Evet, huzuru arıyorum ve diyorum ki, ne kadarda kirletmişiz bu güzel dünyayı. Doğa yeşil, doğa berak, doğa güler yüzlüydü, katlettik yaşadığımız bu güzel dünyayı.
Huzuru arıyorum, hanı o kıraç topraklarda geçen çocukluğumda ki huzuru arıyorum. Bugün sahip olduğumuzun hiçbiri yoktu. O günün insanların arabası, televizyonu veya akıllı telefonu yoktu, yani yoksul ve fakirdiler. Babamın olana nasıl şükür ettiği halen kulaklarımda çınlıyor. Evet inanıyorum ki, o günün insanları bugünkü insanlardan dahada mutluydular.
Hanı diyorya Şair: Sen mutluluğun resmini yapabilirmisin Abidin.
Belki şairin dediği gibi, o günün huzurunun resmini yapabilecek resam yoktu. Fakat, bugünün mutsuzluğunun resmini yapabilecek resam varmıdır, bilemiyorum.
Huzuru arıyorum, bu kokmuş, köhnemiş, betonların arasında yaşamaktan bıktığım için, buralardan kaçmak istiyorum. Gideyim diyorum, o eski mutlu olduğum topraklara. Bilmiyorum ki, oralar benim bıraktığım gibimi hala. İçimden bir ses diyorki, gidelim o çocukluğunun geçtiği yerlere. Hanı öküz otlattığın, mantar topladığın veya ağladığın topraklara. Kaldımı dersin o topraklar, yoksa oralarıdamı işgal etmiştir kahrolası Millet`in anasına ko…..lar.
Huzuru arıyorum, diyorum ki, gideyim o kırsal yörelere, iki oda bir mutfak ev yapayım. Ne İnternetim ve neden Televizyonum olsun, yalnız birkaç kitap yeter bana. Duymayayım dünyadaki pislikleri, savaşları ve yoksulluktan ölen çocukları.

+===+

§ **Görev Ayrıntıları**
Metinde "Belki şairin dediği" sözlerini içeren yerle açılıp "yoksulluktan ölen çocukları." sözleriyle kapanan bölümü hiçbir değişiklik yapmadan yazın. Yalnızca metinde yer alan bilgilere dayanın.

+===+

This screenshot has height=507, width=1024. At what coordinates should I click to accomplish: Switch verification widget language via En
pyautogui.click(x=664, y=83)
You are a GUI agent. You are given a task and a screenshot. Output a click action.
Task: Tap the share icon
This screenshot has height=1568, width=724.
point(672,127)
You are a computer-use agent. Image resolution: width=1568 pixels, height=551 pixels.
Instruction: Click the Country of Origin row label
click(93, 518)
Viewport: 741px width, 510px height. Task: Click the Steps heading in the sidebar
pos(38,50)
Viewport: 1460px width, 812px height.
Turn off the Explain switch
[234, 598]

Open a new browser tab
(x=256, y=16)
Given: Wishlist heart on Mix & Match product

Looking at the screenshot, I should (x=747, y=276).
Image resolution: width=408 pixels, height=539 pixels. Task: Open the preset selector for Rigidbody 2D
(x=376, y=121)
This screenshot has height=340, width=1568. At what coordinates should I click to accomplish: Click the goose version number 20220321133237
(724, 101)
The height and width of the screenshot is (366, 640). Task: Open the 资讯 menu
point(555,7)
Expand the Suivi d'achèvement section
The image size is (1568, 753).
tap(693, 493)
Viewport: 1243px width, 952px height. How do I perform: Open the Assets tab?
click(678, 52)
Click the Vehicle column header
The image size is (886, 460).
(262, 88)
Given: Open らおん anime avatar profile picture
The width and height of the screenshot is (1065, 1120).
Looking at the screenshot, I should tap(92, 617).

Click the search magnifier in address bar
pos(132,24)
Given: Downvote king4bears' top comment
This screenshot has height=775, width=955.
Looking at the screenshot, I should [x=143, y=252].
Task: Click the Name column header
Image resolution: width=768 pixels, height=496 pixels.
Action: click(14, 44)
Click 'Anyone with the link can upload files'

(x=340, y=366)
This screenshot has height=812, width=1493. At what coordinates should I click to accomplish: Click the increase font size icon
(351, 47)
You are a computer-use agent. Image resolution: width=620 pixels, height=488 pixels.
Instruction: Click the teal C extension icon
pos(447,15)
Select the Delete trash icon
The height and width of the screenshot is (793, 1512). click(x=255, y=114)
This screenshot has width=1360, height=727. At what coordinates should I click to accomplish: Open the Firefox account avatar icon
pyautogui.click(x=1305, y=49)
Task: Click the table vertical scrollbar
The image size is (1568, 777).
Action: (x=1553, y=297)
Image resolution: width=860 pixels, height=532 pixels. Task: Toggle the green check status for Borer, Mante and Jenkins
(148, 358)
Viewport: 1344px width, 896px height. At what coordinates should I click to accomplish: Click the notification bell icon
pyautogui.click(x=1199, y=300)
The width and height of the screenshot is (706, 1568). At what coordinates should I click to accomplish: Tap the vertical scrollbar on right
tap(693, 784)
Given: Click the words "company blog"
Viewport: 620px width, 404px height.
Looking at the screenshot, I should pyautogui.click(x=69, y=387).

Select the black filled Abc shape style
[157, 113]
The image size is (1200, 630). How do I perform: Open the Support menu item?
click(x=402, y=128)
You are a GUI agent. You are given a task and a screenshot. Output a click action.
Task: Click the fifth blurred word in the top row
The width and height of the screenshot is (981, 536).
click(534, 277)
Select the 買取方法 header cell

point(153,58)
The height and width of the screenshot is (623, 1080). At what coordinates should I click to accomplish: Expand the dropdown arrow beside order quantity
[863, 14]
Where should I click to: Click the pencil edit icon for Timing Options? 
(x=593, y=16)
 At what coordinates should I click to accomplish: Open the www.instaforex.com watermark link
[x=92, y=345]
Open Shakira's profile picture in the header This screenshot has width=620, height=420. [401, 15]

+===+

§ **Görev Yanıtı**
Belki şairin dediği gibi, o günün huzurunun resmini yapabilecek resam yoktu. Fakat, bugünün mutsuzluğunun resmini yapabilecek resam varmıdır, bilemiyorum.
Huzuru arıyorum, bu kokmuş, köhnemiş, betonların arasında yaşamaktan bıktığım için, buralardan kaçmak istiyorum. Gideyim diyorum, o eski mutlu olduğum topraklara. Bilmiyorum ki, oralar benim bıraktığım gibimi hala. İçimden bir ses diyorki, gidelim o çocukluğunun geçtiği yerlere. Hanı öküz otlattığın, mantar topladığın veya ağladığın topraklara. Kaldımı dersin o topraklar, yoksa oralarıdamı işgal etmiştir kahrolası Millet`in anasına ko…..lar.
Huzuru arıyorum, diyorum ki, gideyim o kırsal yörelere, iki oda bir mutfak ev yapayım. Ne İnternetim ve neden Televizyonum olsun, yalnız birkaç kitap yeter bana. Duymayayım dünyadaki pislikleri, savaşları ve yoksulluktan ölen çocukları.